→ What is required: The answer is to be an exact copy of the lines below running from the line with "Knowledge Base article" down to the line with "插女孩 (128, 716)", both ends included, and nothing more.

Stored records

##############################

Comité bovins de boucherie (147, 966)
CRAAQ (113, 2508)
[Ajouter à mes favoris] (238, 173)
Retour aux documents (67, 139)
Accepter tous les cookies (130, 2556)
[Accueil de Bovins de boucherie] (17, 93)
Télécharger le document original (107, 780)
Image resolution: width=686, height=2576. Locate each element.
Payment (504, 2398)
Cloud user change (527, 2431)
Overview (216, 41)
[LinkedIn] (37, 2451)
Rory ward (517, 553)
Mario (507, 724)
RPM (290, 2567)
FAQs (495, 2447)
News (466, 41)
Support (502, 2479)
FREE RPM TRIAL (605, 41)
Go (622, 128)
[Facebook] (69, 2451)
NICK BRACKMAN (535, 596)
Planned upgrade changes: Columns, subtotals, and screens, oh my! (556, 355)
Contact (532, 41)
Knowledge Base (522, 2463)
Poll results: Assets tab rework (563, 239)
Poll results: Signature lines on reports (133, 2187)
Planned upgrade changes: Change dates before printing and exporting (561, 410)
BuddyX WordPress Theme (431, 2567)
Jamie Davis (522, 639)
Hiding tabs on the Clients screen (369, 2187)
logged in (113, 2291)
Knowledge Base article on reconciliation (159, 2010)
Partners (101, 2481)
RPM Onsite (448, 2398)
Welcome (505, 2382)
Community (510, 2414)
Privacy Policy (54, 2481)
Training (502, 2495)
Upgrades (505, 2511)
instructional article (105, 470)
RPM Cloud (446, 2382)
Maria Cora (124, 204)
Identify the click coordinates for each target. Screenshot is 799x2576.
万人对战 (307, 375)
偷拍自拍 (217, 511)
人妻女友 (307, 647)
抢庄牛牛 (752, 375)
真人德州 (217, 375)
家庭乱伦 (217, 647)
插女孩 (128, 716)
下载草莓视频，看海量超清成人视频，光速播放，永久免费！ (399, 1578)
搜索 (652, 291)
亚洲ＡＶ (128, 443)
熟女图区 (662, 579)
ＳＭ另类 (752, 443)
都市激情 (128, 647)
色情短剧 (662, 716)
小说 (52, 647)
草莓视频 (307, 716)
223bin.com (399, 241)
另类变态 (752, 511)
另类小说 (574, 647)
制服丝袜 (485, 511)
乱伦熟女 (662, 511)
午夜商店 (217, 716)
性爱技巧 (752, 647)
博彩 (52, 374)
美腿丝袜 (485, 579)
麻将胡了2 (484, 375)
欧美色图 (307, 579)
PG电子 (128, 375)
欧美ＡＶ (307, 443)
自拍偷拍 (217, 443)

##############################

→ Output for this task:
Knowledge Base article on reconciliation (159, 2010)
Partners (101, 2481)
RPM Onsite (448, 2398)
Welcome (505, 2382)
Community (510, 2414)
Privacy Policy (54, 2481)
Training (502, 2495)
Upgrades (505, 2511)
instructional article (105, 470)
RPM Cloud (446, 2382)
Maria Cora (124, 204)
Identify the click coordinates for each target. Screenshot is 799x2576.
万人对战 (307, 375)
偷拍自拍 (217, 511)
人妻女友 (307, 647)
抢庄牛牛 (752, 375)
真人德州 (217, 375)
家庭乱伦 (217, 647)
插女孩 (128, 716)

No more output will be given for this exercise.